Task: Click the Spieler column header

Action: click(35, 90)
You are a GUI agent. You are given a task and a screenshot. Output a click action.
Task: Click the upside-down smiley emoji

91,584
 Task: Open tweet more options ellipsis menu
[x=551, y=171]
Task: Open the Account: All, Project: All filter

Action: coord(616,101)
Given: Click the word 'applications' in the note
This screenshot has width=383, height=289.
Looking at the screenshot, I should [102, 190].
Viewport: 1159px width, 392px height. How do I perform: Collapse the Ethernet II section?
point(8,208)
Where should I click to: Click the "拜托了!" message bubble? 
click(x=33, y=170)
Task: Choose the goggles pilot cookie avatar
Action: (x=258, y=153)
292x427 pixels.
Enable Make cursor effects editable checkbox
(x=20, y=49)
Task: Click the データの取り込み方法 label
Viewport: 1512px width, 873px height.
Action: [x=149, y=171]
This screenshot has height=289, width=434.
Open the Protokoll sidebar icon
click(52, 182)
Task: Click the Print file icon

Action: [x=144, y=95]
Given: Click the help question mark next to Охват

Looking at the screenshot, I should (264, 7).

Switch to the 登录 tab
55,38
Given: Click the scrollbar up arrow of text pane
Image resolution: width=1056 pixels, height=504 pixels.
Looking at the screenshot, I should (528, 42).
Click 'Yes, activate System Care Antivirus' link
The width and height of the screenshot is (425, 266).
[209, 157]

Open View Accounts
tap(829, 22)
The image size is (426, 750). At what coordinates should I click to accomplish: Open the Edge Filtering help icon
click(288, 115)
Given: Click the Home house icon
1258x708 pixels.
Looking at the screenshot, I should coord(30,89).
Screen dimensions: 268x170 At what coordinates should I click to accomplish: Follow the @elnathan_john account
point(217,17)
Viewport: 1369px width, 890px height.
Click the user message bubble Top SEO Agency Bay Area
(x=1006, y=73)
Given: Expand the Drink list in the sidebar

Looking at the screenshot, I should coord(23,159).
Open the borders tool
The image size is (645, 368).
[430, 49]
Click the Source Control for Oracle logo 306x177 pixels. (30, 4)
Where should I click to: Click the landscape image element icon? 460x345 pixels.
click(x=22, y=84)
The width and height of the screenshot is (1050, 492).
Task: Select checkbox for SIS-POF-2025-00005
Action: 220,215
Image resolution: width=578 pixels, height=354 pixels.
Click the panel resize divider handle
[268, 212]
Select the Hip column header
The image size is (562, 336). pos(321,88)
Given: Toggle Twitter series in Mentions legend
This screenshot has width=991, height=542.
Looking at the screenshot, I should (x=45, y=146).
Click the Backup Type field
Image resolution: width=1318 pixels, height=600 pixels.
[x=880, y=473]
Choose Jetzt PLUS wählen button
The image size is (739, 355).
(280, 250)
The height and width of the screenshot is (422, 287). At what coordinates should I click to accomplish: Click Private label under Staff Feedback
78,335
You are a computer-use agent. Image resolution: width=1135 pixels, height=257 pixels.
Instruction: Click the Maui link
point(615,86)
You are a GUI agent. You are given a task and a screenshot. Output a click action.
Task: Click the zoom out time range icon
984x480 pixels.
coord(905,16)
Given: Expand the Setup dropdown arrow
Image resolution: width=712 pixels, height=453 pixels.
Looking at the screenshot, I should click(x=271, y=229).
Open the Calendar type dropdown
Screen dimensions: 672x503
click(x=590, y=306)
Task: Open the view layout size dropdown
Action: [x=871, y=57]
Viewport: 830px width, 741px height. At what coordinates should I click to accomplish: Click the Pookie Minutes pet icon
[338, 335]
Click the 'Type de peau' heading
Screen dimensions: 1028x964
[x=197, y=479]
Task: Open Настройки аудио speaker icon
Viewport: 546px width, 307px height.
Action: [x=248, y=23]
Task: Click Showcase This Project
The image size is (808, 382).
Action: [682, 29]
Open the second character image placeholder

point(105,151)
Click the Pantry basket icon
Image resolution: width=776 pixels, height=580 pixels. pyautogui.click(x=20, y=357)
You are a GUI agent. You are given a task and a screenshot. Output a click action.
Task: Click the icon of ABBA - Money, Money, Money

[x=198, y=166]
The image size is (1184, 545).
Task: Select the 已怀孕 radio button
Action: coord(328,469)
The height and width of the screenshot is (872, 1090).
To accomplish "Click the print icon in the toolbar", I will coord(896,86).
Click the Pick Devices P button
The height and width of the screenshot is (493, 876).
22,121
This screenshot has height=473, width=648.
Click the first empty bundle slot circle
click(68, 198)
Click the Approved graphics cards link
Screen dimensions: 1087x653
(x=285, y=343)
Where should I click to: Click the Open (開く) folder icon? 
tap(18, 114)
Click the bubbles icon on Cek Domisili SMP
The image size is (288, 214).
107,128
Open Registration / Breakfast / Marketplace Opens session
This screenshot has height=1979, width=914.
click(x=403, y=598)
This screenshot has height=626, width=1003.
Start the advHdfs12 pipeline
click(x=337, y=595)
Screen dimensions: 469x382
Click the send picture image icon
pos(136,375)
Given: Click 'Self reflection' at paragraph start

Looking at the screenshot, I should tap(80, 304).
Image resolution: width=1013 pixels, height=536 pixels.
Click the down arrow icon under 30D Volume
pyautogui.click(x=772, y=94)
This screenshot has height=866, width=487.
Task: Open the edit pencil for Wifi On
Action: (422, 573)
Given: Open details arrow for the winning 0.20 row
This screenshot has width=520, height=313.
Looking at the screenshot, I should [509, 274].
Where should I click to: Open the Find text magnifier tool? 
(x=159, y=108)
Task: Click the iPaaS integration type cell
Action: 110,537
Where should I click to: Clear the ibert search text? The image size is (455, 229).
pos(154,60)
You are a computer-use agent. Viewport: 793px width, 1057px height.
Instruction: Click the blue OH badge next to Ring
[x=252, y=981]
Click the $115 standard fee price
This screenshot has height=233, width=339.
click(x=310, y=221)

━━━━━━━━

§ **EXERCISE GOAL**:
Each line of the listing needs to be transcribed exactly.

§ **ANSWER TO THIS EXERCISE**:
Task: Click the Spieler column header

Action: click(35, 90)
You are a GUI agent. You are given a task and a screenshot. Output a click action.
Task: Click the upside-down smiley emoji

91,584
 Task: Open tweet more options ellipsis menu
[x=551, y=171]
Task: Open the Account: All, Project: All filter

Action: coord(616,101)
Given: Click the word 'applications' in the note
This screenshot has width=383, height=289.
Looking at the screenshot, I should [102, 190].
Viewport: 1159px width, 392px height. How do I perform: Collapse the Ethernet II section?
point(8,208)
Where should I click to: Click the "拜托了!" message bubble? 
click(x=33, y=170)
Task: Choose the goggles pilot cookie avatar
Action: (x=258, y=153)
292x427 pixels.
Enable Make cursor effects editable checkbox
(x=20, y=49)
Task: Click the データの取り込み方法 label
Viewport: 1512px width, 873px height.
Action: [x=149, y=171]
This screenshot has height=289, width=434.
Open the Protokoll sidebar icon
click(52, 182)
Task: Click the Print file icon

Action: [x=144, y=95]
Given: Click the help question mark next to Охват

Looking at the screenshot, I should (264, 7).

Switch to the 登录 tab
55,38
Given: Click the scrollbar up arrow of text pane
Image resolution: width=1056 pixels, height=504 pixels.
Looking at the screenshot, I should (528, 42).
Click 'Yes, activate System Care Antivirus' link
The width and height of the screenshot is (425, 266).
[209, 157]

Open View Accounts
tap(829, 22)
The image size is (426, 750). At what coordinates should I click to accomplish: Open the Edge Filtering help icon
click(288, 115)
Given: Click the Home house icon
1258x708 pixels.
Looking at the screenshot, I should coord(30,89).
Screen dimensions: 268x170 At what coordinates should I click to accomplish: Follow the @elnathan_john account
point(217,17)
Viewport: 1369px width, 890px height.
Click the user message bubble Top SEO Agency Bay Area
(x=1006, y=73)
Given: Expand the Drink list in the sidebar

Looking at the screenshot, I should coord(23,159).
Open the borders tool
The image size is (645, 368).
[430, 49]
Click the Source Control for Oracle logo 306x177 pixels. (30, 4)
Where should I click to: Click the landscape image element icon? 460x345 pixels.
click(x=22, y=84)
The width and height of the screenshot is (1050, 492).
Task: Select checkbox for SIS-POF-2025-00005
Action: 220,215
Image resolution: width=578 pixels, height=354 pixels.
Click the panel resize divider handle
[268, 212]
Select the Hip column header
The image size is (562, 336). pos(321,88)
Given: Toggle Twitter series in Mentions legend
This screenshot has width=991, height=542.
Looking at the screenshot, I should (x=45, y=146).
Click the Backup Type field
Image resolution: width=1318 pixels, height=600 pixels.
[x=880, y=473]
Choose Jetzt PLUS wählen button
The image size is (739, 355).
(280, 250)
The height and width of the screenshot is (422, 287). At what coordinates should I click to accomplish: Click Private label under Staff Feedback
78,335
You are a computer-use agent. Image resolution: width=1135 pixels, height=257 pixels.
Instruction: Click the Maui link
point(615,86)
You are a GUI agent. You are given a task and a screenshot. Output a click action.
Task: Click the zoom out time range icon
984x480 pixels.
coord(905,16)
Given: Expand the Setup dropdown arrow
Image resolution: width=712 pixels, height=453 pixels.
Looking at the screenshot, I should click(x=271, y=229).
Open the Calendar type dropdown
Screen dimensions: 672x503
click(x=590, y=306)
Task: Open the view layout size dropdown
Action: [x=871, y=57]
Viewport: 830px width, 741px height. At what coordinates should I click to accomplish: Click the Pookie Minutes pet icon
[338, 335]
Click the 'Type de peau' heading
Screen dimensions: 1028x964
[x=197, y=479]
Task: Open Настройки аудио speaker icon
Viewport: 546px width, 307px height.
Action: [x=248, y=23]
Task: Click Showcase This Project
The image size is (808, 382).
Action: [682, 29]
Open the second character image placeholder

point(105,151)
Click the Pantry basket icon
Image resolution: width=776 pixels, height=580 pixels. pyautogui.click(x=20, y=357)
You are a GUI agent. You are given a task and a screenshot. Output a click action.
Task: Click the icon of ABBA - Money, Money, Money

[x=198, y=166]
The image size is (1184, 545).
Task: Select the 已怀孕 radio button
Action: coord(328,469)
The height and width of the screenshot is (872, 1090).
To accomplish "Click the print icon in the toolbar", I will coord(896,86).
Click the Pick Devices P button
The height and width of the screenshot is (493, 876).
22,121
This screenshot has height=473, width=648.
Click the first empty bundle slot circle
click(68, 198)
Click the Approved graphics cards link
Screen dimensions: 1087x653
(x=285, y=343)
Where should I click to: Click the Open (開く) folder icon? 
tap(18, 114)
Click the bubbles icon on Cek Domisili SMP
The image size is (288, 214).
107,128
Open Registration / Breakfast / Marketplace Opens session
This screenshot has height=1979, width=914.
click(x=403, y=598)
This screenshot has height=626, width=1003.
Start the advHdfs12 pipeline
click(x=337, y=595)
Screen dimensions: 469x382
Click the send picture image icon
pos(136,375)
Given: Click 'Self reflection' at paragraph start

Looking at the screenshot, I should tap(80, 304).
Image resolution: width=1013 pixels, height=536 pixels.
Click the down arrow icon under 30D Volume
pyautogui.click(x=772, y=94)
This screenshot has height=866, width=487.
Task: Open the edit pencil for Wifi On
Action: (422, 573)
Given: Open details arrow for the winning 0.20 row
This screenshot has width=520, height=313.
Looking at the screenshot, I should [509, 274].
Where should I click to: Open the Find text magnifier tool? 
(x=159, y=108)
Task: Click the iPaaS integration type cell
Action: 110,537
Where should I click to: Clear the ibert search text? The image size is (455, 229).
pos(154,60)
You are a computer-use agent. Viewport: 793px width, 1057px height.
Instruction: Click the blue OH badge next to Ring
[x=252, y=981]
Click the $115 standard fee price
This screenshot has height=233, width=339.
click(x=310, y=221)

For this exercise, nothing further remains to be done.